To be done
Please print the reader letters on global warming and environmental groups below in full, word for word, before the entries.

Our "civilization' is not "what is at stake"--it is the problem. Nature is at stake, and she is burning.

Devon Church

Brooklyn, NY

Mar 17 2010 - 10:11am

Web Letter

Not all deep ecologists agree about global warming. While we all agree that Mother Earth is dying at our hands, many of us believe that global warming may be part of a natural cycle (made worse by human activity but unavoidable, perhaps, even if we all lived as hunter gatherers).

Yes, we are killing Mother Earth, but I think our pointing the finger at global warming may be misguided, despite the best of our intentions. And ultimately we may never know why.

Learning to co-create with Mother Earth, however, is an option we do have, but not readily available to our Western intellects, no matter how much of an environmental activist we may be.

We all have something to learn.

Chris Alexander

Los Angeles, CA

Mar 15 2010 - 8:47pm

Web Letter

Thanks to Johann Hari for his courageous article taking on Big Green groups that are always quick to claim any scrutiny of their behavior is "irresponsible." Their sanctimonious response, however, does not change the fact that many of our most important national groups have abandoned their mission to kowtow to their corporate sponsors and allies in Washington.

As I chronicle in my book, Green, Inc., An Environmental Insider Reveals How a Good Cause has Gone Bad, these organizations operate more like the corporations that fund them than the grassroots groups the public believes them to be. They act in wasteful and unaccountable ways. Unless they reform, they are going to lose all credibility at a time when we need our environmental groups more than ever to help the world step back from the brink of unimaginable climate changes.

Recorded information
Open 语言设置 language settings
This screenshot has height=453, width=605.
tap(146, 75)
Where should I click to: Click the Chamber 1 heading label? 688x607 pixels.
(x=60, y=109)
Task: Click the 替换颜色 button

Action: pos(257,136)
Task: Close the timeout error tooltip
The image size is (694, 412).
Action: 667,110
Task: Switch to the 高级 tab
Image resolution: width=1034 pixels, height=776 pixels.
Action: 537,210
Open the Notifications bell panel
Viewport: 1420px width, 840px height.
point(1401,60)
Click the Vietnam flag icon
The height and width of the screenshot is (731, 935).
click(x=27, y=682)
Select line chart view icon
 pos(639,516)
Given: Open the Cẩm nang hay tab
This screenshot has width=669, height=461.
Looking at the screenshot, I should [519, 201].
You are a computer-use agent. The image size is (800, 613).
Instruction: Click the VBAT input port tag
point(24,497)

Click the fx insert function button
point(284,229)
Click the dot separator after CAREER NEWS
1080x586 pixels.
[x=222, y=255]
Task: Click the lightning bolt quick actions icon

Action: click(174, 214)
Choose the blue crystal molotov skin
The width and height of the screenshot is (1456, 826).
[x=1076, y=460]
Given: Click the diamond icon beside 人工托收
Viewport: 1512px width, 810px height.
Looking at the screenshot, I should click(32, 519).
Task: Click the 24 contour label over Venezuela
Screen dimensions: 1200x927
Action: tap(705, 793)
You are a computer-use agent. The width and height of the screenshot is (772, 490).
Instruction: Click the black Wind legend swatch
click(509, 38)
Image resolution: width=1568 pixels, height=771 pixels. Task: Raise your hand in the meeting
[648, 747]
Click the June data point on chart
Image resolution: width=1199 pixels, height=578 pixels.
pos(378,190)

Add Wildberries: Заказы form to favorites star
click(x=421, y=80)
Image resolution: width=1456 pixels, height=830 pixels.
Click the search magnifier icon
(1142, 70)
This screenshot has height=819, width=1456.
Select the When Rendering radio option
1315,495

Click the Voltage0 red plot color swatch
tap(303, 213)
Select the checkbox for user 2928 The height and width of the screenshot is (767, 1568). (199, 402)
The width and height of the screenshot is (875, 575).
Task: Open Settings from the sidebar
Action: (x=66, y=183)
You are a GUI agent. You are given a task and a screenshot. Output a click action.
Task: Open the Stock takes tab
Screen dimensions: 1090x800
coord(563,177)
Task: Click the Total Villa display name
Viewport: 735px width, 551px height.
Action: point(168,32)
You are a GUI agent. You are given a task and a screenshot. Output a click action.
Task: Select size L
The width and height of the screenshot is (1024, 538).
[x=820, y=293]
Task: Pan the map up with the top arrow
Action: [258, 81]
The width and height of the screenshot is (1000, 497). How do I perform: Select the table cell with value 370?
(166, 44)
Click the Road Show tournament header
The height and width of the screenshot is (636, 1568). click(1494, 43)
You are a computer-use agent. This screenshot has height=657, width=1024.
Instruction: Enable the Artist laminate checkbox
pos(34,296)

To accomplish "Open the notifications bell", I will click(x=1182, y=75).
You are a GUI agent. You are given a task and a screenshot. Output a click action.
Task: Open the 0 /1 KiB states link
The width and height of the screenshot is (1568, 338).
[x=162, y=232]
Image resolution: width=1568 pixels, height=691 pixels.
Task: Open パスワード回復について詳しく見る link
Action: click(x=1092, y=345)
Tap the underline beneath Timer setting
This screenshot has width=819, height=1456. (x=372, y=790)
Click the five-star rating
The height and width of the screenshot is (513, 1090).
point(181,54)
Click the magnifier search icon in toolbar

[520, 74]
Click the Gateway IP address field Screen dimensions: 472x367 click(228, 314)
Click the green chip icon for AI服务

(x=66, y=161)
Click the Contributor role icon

Output
Our "civilization' is not "what is at stake"--it is the problem. Nature is at stake, and she is burning.

Devon Church

Brooklyn, NY

Mar 17 2010 - 10:11am

Web Letter

Not all deep ecologists agree about global warming. While we all agree that Mother Earth is dying at our hands, many of us believe that global warming may be part of a natural cycle (made worse by human activity but unavoidable, perhaps, even if we all lived as hunter gatherers).

Yes, we are killing Mother Earth, but I think our pointing the finger at global warming may be misguided, despite the best of our intentions. And ultimately we may never know why.

Learning to co-create with Mother Earth, however, is an option we do have, but not readily available to our Western intellects, no matter how much of an environmental activist we may be.

We all have something to learn.

Chris Alexander

Los Angeles, CA

Mar 15 2010 - 8:47pm

Web Letter

Thanks to Johann Hari for his courageous article taking on Big Green groups that are always quick to claim any scrutiny of their behavior is "irresponsible." Their sanctimonious response, however, does not change the fact that many of our most important national groups have abandoned their mission to kowtow to their corporate sponsors and allies in Washington.

As I chronicle in my book, Green, Inc., An Environmental Insider Reveals How a Good Cause has Gone Bad, these organizations operate more like the corporations that fund them than the grassroots groups the public believes them to be. They act in wasteful and unaccountable ways. Unless they reform, they are going to lose all credibility at a time when we need our environmental groups more than ever to help the world step back from the brink of unimaginable climate changes.